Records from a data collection
------

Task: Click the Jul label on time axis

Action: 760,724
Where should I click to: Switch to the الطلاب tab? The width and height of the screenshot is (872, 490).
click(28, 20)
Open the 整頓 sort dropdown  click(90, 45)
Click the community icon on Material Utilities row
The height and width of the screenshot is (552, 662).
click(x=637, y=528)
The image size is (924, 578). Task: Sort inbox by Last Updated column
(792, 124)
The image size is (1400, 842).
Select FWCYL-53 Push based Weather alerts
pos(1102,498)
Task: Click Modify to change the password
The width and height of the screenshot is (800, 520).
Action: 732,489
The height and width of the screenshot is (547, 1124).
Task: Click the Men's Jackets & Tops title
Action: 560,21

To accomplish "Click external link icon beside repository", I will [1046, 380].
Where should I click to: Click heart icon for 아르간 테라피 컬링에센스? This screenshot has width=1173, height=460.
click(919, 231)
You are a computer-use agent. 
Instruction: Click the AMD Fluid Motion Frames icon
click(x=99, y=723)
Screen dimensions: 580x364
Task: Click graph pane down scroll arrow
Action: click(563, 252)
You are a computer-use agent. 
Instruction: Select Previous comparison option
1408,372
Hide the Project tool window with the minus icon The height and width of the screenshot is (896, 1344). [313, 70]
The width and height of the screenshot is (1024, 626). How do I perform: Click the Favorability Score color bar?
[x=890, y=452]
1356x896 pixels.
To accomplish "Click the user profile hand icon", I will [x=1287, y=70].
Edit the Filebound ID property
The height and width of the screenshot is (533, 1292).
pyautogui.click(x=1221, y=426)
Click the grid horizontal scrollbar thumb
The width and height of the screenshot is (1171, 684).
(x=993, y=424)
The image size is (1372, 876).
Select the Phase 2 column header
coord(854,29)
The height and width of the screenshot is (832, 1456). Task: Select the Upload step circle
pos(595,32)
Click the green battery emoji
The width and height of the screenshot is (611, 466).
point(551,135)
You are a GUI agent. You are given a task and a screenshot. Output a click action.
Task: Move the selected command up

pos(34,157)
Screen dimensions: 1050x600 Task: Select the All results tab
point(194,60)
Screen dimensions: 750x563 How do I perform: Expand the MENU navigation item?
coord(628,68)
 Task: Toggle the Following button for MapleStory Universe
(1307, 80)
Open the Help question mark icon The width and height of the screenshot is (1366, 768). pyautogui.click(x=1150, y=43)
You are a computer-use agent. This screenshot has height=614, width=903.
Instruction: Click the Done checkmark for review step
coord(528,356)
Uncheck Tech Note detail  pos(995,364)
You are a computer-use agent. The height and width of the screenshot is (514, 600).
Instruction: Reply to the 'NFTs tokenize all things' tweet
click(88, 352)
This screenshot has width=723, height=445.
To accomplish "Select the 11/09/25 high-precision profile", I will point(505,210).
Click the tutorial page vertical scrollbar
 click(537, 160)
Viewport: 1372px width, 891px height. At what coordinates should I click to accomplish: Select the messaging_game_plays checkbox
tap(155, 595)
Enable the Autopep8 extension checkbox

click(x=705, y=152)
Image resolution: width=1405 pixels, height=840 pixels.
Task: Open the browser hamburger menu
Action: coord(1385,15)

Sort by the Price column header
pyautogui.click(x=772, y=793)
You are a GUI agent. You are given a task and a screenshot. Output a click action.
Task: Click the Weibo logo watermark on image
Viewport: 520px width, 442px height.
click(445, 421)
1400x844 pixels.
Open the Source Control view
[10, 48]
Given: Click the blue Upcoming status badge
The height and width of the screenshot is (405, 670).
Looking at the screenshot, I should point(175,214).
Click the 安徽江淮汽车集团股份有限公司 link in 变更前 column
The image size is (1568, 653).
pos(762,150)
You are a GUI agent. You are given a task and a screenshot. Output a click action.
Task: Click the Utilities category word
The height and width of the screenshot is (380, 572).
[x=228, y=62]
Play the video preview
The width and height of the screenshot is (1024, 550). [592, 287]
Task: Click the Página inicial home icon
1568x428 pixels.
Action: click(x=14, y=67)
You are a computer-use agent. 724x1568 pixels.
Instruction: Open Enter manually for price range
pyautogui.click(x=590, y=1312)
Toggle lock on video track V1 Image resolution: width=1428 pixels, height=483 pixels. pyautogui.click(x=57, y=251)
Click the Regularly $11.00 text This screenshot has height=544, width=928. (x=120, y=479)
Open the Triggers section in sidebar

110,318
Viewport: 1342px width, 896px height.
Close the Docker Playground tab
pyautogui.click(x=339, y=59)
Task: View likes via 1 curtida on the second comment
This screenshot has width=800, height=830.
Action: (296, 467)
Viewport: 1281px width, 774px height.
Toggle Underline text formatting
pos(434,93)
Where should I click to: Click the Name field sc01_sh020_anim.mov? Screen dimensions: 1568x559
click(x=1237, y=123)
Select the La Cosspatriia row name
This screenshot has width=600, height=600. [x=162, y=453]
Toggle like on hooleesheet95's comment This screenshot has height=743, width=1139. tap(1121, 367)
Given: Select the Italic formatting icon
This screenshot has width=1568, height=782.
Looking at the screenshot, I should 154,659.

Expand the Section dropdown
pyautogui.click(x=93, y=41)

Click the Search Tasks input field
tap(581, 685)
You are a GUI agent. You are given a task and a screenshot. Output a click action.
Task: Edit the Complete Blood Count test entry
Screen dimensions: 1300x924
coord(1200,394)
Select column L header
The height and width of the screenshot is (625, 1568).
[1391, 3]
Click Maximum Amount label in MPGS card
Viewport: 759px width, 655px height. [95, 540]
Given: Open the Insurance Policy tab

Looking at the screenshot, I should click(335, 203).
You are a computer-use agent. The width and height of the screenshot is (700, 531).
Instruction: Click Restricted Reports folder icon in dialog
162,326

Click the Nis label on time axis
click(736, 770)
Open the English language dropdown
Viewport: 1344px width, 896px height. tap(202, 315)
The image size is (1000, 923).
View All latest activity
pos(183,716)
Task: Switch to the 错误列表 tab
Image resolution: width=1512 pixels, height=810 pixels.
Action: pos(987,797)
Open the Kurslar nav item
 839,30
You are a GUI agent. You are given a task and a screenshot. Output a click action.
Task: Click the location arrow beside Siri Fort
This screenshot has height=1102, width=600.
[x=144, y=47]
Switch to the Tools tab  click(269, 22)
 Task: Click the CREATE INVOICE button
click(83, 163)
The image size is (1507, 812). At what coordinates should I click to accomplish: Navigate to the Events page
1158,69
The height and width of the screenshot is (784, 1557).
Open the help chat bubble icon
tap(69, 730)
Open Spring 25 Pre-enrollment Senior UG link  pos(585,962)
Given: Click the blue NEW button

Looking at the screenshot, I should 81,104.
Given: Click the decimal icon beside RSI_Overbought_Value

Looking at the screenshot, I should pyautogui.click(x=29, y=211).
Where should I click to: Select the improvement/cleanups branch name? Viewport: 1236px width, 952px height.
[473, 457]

------

Aim of the task
Quote the material above between the line containing "Screen dimensions: 750x563" and the line containing "Action: click(x=14, y=67)", inclusive.

Full solution
Screen dimensions: 750x563 How do I perform: Expand the MENU navigation item?
coord(628,68)
 Task: Toggle the Following button for MapleStory Universe
(1307, 80)
Open the Help question mark icon The width and height of the screenshot is (1366, 768). pyautogui.click(x=1150, y=43)
You are a computer-use agent. This screenshot has height=614, width=903.
Instruction: Click the Done checkmark for review step
coord(528,356)
Uncheck Tech Note detail  pos(995,364)
You are a computer-use agent. The height and width of the screenshot is (514, 600).
Instruction: Reply to the 'NFTs tokenize all things' tweet
click(88, 352)
This screenshot has width=723, height=445.
To accomplish "Select the 11/09/25 high-precision profile", I will point(505,210).
Click the tutorial page vertical scrollbar
 click(537, 160)
Viewport: 1372px width, 891px height. At what coordinates should I click to accomplish: Select the messaging_game_plays checkbox
tap(155, 595)
Enable the Autopep8 extension checkbox

click(x=705, y=152)
Image resolution: width=1405 pixels, height=840 pixels.
Task: Open the browser hamburger menu
Action: coord(1385,15)

Sort by the Price column header
pyautogui.click(x=772, y=793)
You are a GUI agent. You are given a task and a screenshot. Output a click action.
Task: Click the Weibo logo watermark on image
Viewport: 520px width, 442px height.
click(445, 421)
1400x844 pixels.
Open the Source Control view
[10, 48]
Given: Click the blue Upcoming status badge
The height and width of the screenshot is (405, 670).
Looking at the screenshot, I should point(175,214).
Click the 安徽江淮汽车集团股份有限公司 link in 变更前 column
The image size is (1568, 653).
pos(762,150)
You are a GUI agent. You are given a task and a screenshot. Output a click action.
Task: Click the Utilities category word
The height and width of the screenshot is (380, 572).
[x=228, y=62]
Play the video preview
The width and height of the screenshot is (1024, 550). [592, 287]
Task: Click the Página inicial home icon
1568x428 pixels.
Action: click(x=14, y=67)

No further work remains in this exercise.